[Entries showing where items appear]
'''

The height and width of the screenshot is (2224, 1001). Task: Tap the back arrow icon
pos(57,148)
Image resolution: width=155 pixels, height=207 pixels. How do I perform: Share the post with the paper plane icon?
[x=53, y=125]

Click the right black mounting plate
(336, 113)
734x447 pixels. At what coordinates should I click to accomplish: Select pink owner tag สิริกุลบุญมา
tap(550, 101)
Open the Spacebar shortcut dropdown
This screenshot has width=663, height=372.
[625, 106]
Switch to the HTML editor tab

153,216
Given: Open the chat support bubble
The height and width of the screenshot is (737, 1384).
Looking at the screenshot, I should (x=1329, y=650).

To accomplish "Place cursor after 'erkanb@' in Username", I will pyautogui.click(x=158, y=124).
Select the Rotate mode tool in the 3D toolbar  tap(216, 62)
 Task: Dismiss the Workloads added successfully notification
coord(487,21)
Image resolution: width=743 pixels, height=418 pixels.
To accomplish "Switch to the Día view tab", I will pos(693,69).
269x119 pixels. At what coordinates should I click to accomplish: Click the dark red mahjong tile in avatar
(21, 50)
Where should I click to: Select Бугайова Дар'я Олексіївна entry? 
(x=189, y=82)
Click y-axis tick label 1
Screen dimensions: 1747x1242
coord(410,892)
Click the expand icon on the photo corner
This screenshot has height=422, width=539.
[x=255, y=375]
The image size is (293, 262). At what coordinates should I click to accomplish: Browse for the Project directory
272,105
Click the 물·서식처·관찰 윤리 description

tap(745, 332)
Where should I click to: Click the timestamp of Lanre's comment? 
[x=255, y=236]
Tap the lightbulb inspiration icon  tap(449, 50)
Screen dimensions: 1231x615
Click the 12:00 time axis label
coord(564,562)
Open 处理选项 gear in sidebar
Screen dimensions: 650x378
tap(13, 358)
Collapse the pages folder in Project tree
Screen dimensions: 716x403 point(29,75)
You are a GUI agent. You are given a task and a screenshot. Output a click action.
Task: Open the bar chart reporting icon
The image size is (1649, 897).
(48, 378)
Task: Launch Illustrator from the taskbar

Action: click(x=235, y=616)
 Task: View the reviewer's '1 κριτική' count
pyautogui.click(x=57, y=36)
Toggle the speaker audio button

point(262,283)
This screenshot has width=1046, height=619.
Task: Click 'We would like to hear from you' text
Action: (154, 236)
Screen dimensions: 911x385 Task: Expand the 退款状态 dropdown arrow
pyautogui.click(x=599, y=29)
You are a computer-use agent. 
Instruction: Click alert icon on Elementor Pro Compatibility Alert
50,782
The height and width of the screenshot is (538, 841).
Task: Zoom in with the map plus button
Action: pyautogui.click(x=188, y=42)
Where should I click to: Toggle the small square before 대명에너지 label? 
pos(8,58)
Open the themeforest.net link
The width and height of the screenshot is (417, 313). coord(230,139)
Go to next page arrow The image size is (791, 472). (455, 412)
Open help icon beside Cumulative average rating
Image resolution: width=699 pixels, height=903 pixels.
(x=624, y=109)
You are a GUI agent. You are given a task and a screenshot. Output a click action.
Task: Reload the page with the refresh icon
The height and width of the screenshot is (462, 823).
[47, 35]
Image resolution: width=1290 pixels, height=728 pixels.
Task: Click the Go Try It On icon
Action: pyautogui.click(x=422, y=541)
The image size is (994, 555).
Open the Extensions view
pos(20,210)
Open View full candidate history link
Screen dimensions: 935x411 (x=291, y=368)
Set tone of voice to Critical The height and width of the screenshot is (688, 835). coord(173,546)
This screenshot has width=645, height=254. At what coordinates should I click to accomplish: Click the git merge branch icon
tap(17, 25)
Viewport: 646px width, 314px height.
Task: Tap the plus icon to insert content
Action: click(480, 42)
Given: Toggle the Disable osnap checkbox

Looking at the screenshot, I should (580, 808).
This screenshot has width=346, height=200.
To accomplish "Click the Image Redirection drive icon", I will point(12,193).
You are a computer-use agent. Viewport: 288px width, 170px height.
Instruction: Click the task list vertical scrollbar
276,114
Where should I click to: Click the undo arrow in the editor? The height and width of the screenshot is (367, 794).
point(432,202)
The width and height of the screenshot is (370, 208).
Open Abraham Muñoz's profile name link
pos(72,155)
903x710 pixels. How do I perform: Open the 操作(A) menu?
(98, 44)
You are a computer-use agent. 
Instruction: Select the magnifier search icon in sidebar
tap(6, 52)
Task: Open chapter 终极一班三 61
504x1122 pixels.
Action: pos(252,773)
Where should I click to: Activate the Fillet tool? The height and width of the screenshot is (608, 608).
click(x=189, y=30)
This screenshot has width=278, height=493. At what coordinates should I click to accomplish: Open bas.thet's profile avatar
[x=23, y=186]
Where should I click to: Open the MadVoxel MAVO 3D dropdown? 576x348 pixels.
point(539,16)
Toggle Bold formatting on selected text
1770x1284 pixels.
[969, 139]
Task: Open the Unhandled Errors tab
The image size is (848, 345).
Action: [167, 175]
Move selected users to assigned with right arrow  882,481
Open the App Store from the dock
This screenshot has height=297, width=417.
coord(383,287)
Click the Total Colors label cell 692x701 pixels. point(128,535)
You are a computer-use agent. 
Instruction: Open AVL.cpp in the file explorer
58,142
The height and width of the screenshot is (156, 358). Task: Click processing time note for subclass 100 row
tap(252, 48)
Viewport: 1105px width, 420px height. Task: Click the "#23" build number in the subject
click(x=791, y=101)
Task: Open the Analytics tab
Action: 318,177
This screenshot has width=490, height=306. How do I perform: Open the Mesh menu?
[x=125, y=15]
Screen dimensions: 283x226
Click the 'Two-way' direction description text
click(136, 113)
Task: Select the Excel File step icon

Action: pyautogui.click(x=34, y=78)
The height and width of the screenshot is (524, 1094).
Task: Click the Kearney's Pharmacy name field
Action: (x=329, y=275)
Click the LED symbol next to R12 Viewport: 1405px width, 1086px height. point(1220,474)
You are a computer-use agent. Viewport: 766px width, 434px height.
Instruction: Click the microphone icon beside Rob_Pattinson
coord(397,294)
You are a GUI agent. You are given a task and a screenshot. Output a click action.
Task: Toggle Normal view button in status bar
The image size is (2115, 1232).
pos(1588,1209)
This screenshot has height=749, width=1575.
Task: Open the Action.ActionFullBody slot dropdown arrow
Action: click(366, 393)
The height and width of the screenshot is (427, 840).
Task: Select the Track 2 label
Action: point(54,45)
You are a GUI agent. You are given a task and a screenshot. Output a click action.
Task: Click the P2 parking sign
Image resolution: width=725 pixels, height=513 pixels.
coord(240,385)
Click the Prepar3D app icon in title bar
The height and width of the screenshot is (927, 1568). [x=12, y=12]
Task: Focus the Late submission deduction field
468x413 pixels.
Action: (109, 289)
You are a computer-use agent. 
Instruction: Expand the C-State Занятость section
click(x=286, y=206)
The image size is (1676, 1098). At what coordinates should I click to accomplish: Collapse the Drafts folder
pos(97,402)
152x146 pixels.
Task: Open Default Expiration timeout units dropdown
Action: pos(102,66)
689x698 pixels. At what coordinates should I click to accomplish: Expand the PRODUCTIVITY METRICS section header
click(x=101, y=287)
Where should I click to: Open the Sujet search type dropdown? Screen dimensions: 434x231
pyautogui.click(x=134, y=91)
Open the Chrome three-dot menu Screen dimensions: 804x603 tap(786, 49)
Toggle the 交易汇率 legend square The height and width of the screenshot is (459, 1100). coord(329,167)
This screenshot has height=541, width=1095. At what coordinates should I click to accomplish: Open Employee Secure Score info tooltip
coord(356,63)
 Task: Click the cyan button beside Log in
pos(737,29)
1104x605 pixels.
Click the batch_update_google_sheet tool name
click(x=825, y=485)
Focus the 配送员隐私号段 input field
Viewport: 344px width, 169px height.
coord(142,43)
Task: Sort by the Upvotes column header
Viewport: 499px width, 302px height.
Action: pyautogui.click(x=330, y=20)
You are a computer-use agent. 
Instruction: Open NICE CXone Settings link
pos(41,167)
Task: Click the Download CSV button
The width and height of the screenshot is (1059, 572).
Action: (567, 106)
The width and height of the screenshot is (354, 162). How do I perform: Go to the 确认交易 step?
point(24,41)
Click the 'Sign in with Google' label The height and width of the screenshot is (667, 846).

'''

Edit the records above from the line that contains "The image size is (293, 262)." up to and including the line that contains "Screen dimensions: 716x403 point(29,75)" by replacing "timestamp" with "time stamp" and changing nothing else. Write out only those lines.

The image size is (293, 262). At what coordinates should I click to accomplish: Browse for the Project directory
272,105
Click the 물·서식처·관찰 윤리 description

tap(745, 332)
Where should I click to: Click the time stamp of Lanre's comment? 
[x=255, y=236]
Tap the lightbulb inspiration icon  tap(449, 50)
Screen dimensions: 1231x615
Click the 12:00 time axis label
coord(564,562)
Open 处理选项 gear in sidebar
Screen dimensions: 650x378
tap(13, 358)
Collapse the pages folder in Project tree
Screen dimensions: 716x403 point(29,75)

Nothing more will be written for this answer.